The slave trade is now sometimes referred to as the African Holocaust. Estimates of the
numbers involved varies. Shipping records suggest 12 million, but this may be an
underestimate and it may have been nearer 20 million. Afrocentric historians have
suggested that those affected may have numbered between 50 and 100 million.
The situation in the twenty first century
The legacy of slavery is the new focus. 2004 was designated UNESCO Year for
Commemoration of the Struggle Against Slavery and its Abolition. A current issue is the
question of reparations for families and countries caught up in the slave trade. A
conference will be held at Merseyside Maritime Museum from 12-18 October 2005 on
‘Liverpool and Transatlantic Slavery’.
In May 2004 slavery became illegal in Niger. In March 2005 a Tuareg slave owner in
Niger freed 7000 slaves as Islam was incompatible with slave owning (see The Guardian,
5/3/05 RESOURCE FILE 1B).
6
The Slave Trade in Cumbria
Whitehaven was the only Cumbrian port that had any direct connection to the slave trade,
and that was only for a relatively few years during the eighteenth century. Maryport was
only founded in 1749 by the Senhouse family – mid way through the slave trading era at
Whitehaven – and was not involved in slave trading though some Senhouse owned ships
did sail from the port to their New World plantations. Workington port was connected to
the Curwen family and was not involved in the slave trade or American trade at all – in
fact in the mid eighteenth century it was in decline. Barrow was a mid to late nineteenth
century creation and therefore post dates the slave trade. Cumbrian traders and mariners
were connected to the slave trade through involvement at other ports – in particular
Lancaster and Liverpool; and merchants who traded with the West Indies and the
Americas were probably trading commodities that had used slave labour (such as sugar,
tobacco and rum). Some products manufactured in Cumbria were exported to Africa as
part of the Triangular Trade. In addition some Cumbrian landowners owned slaves
through their ownership of plantations in the Caribbean. A surprising number of black
people lived in Cumbria in the eighteenth and early nineteenth centuries, and some of
these may have arrived in Britain through connections with the slave trade.

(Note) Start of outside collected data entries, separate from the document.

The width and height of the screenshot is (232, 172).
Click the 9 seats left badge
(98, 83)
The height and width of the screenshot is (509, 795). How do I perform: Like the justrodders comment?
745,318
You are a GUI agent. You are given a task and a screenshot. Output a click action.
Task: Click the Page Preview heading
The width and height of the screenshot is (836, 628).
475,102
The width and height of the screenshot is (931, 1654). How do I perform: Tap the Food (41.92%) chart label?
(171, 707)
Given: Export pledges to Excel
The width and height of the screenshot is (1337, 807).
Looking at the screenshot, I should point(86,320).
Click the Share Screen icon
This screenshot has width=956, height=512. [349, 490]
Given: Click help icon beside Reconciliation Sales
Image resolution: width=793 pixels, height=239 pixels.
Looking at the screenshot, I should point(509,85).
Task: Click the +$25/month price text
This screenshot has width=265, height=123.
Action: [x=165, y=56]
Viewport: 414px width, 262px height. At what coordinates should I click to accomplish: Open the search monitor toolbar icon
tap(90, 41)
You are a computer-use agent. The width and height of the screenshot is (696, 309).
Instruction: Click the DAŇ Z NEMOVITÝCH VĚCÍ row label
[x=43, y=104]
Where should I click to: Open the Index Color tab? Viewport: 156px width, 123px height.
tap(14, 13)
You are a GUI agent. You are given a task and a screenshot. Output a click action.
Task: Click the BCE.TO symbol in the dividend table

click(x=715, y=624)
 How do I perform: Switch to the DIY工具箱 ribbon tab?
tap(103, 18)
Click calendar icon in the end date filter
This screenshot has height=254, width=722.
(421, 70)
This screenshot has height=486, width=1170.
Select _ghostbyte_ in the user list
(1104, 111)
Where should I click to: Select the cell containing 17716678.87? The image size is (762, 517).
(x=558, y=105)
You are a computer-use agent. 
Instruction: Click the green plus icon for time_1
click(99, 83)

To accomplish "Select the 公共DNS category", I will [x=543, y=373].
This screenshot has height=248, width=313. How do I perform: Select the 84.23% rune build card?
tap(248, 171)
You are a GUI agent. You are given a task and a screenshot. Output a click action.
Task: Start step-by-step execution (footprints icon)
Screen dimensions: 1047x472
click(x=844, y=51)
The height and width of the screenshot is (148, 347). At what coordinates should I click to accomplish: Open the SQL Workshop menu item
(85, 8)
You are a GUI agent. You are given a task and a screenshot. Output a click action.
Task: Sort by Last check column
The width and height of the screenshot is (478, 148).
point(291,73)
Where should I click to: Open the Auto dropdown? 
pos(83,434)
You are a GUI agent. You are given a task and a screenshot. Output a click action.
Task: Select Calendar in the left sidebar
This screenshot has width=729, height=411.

The Slave Trade and Whitehaven
Sources:
M. Elder, The Slave Trade and the Economic Development of Lancaster, Halifax, Ryburn
Publishing, 1992.
E. Hughes, North Country Life in the Eighteenth Century: volume II Cumberland and
Westmorland, Oxford, Oxford University Press, 1965.
D. Richardson and M.M. Schofield, ‘Whitehaven and the eighteenth-century British slave
trade’, Transactions of the Cumberland and Westmorland Antiquarian and
Archaeological Society, vol.92, (1992) 183-204.
A.N. Rigg, Cumbria, Slavery and the Textile Industrial Revolution (privately published),
1994.
Royal Commission for Historical Monuments in England, Whitehaven 1660-1800,
London, HMSO, 1991.
N. Tattersfield, The Forgotten Trade, London, 1991.
The slave trading era
Whitehaven’s prosperity 1688 - c1750 was based on importing tobacco for re-export
(1639193lbs in 1712; in 1721 there were 24 vessels listed as sailing to Virginia for
tobacco), and exporting textiles, shoes, clothing, horse equipment and iron goods to
Virginia and the West Indies, and coal more locally. Sir John Lowther was instrumental
in attracting maritime expertise into Whitehaven (and in improving the port). Isaac
Milner, a native of Whitehaven, but a resident of London, was encouraged by Lowther to
persuade Whitehaven merchants to become involved in the Africa trade. Merchants like
the Lutwidges, Hows, Flemings and Speddings were involved not only in the transAtlantic trade but also in a trade between the West Indies and the coast of America. The
slave trade should probably be seen as an attempt at economic diversification capitalising
7
on existing contacts with the Americas, when the tobacco trade declined. During the
1730s and 1740s Whitehaven’s tobacco trade was very successful – second only to
London. The slave trade seems to have functioned prior to 1720 and again after 1750
when Glasgow dominated the tobacco trade.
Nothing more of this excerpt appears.